→ WORK INSTRUCTION: Please repeat exactly the lines from the one containing "Given: Click the orange warning triangle icon" through the last line of the records below, both included, and leave out any pictures.

→ Stored records:
=== Section Start ===

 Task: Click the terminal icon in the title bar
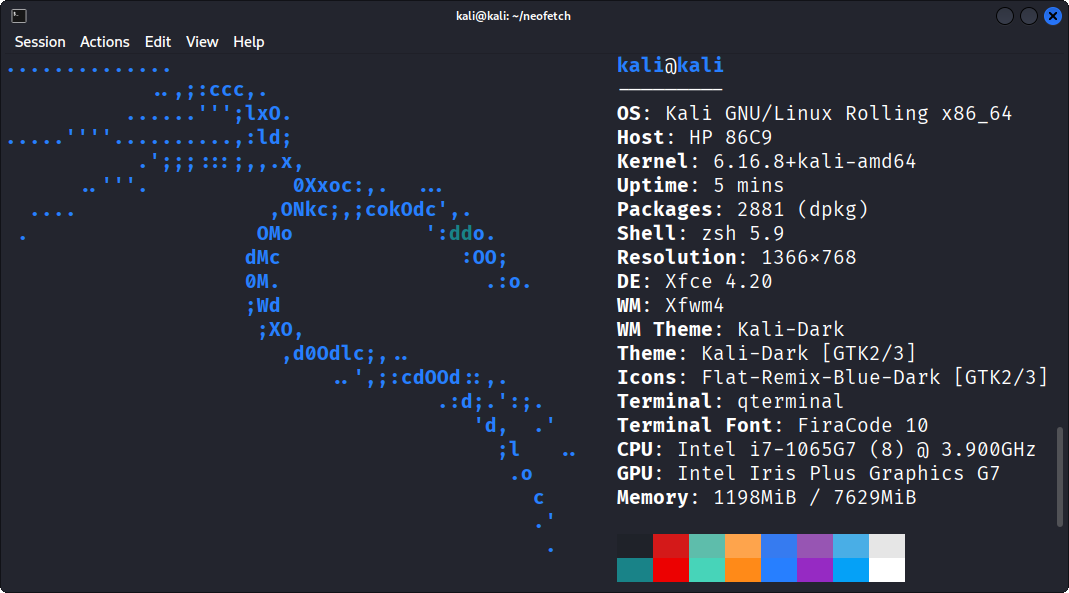[19, 16]
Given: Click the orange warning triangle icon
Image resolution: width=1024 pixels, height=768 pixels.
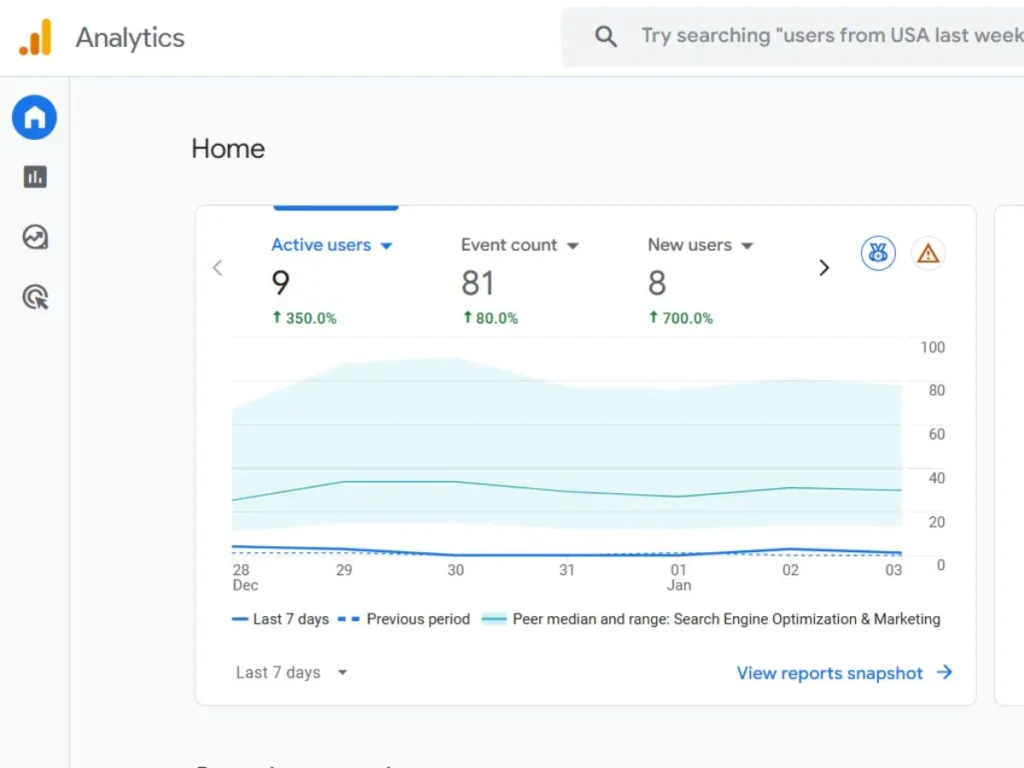Looking at the screenshot, I should [928, 253].
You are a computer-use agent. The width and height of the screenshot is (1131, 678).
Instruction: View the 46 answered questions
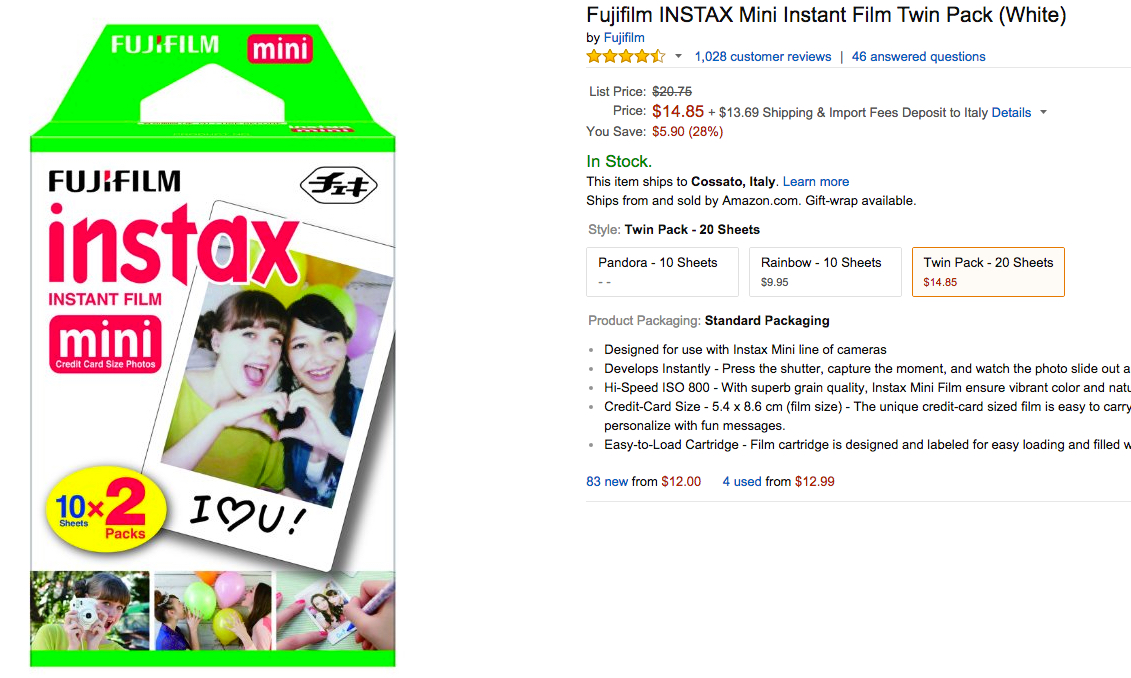coord(918,57)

=== Section End ===

→ TASK SOLUTION:
Given: Click the orange warning triangle icon
Image resolution: width=1024 pixels, height=768 pixels.
Looking at the screenshot, I should [928, 253].
You are a computer-use agent. The width and height of the screenshot is (1131, 678).
Instruction: View the 46 answered questions
coord(918,57)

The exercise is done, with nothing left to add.